2010-02-01 09:41 BJT

BEIJING, Feb. 1 (Xinhuanet) -- NASA's grand plan to return to the moon is about to vanish with hardly a whimper with the release Monday of President Obama's budget request.

The budget numbers will show that the administration effectively plans to kill the Constellation program that called for a return to the moon by 2020. The budget is also a death knell for the Ares 1 rocket, NASA's planned successor to the space shuttle. The agency has spent billions developing the rocket, which is still years from its first scheduled crew flight.

Obama's budget, according to a background briefing by an administration official on Sunday, will call for spending 6 billion dollars over five years to develop a commercial spacecraft that could taxi astronauts low earth orbit.

Going commercial with a human crew would represent a dramatic change in the way NASA does business. Instead of NASA owning the spacecraft and overseeing every nut and bolt of its design and construction, a private company would design and build the spacecraft with NASA looking over its shoulder.

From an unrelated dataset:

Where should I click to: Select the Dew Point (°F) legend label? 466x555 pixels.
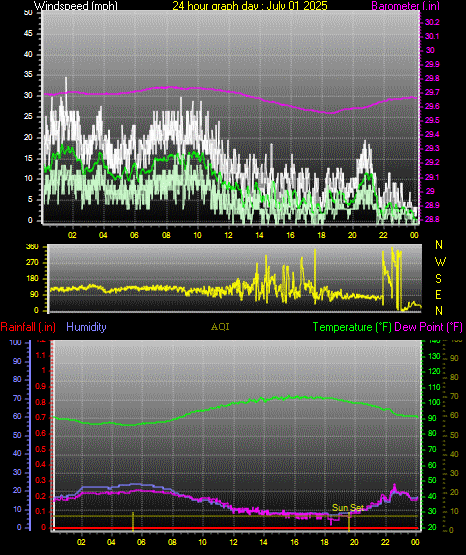pos(428,327)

The administration believes the new funding for the commercial program would create up to 1,700 jobs, which could help offset the expected loss of 7,000 jobs in Florida when the space shuttle is retired next year.

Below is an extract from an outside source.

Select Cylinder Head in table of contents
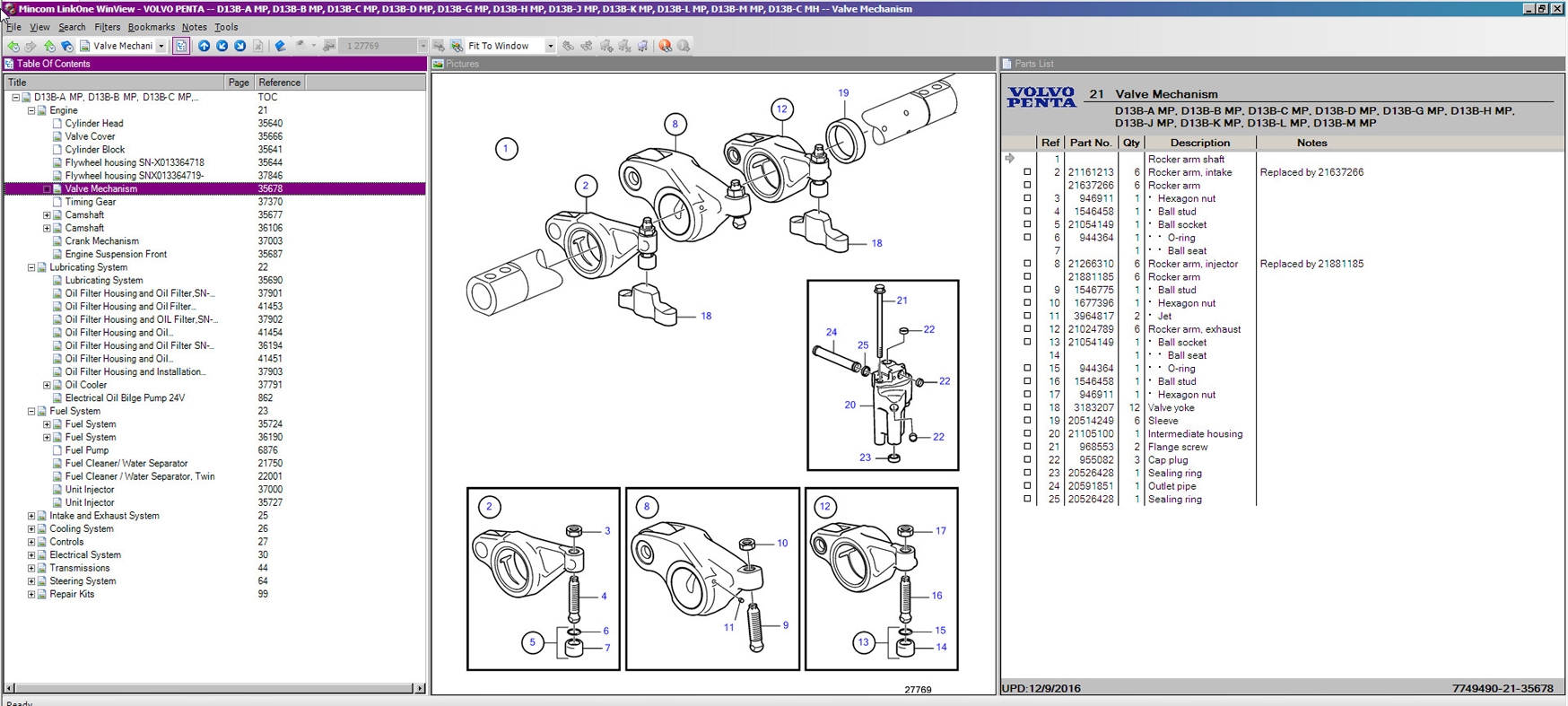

Although the Obama budget gives NASA a boost of more than a billion a year, it's not nearly as large an increase as the 3 billion dollars a year that a president-appointed panel said last year would be necessary for NASA to pursue a worthwhile human space flight program.

The panel favored a new strategy for NASA in which returning to the moon would be just one possible element of a broader capacity to launch astronauts beyond low earth orbit. No human beings have ventured farther than low earth orbit since the last Apollo moon landing in 1972.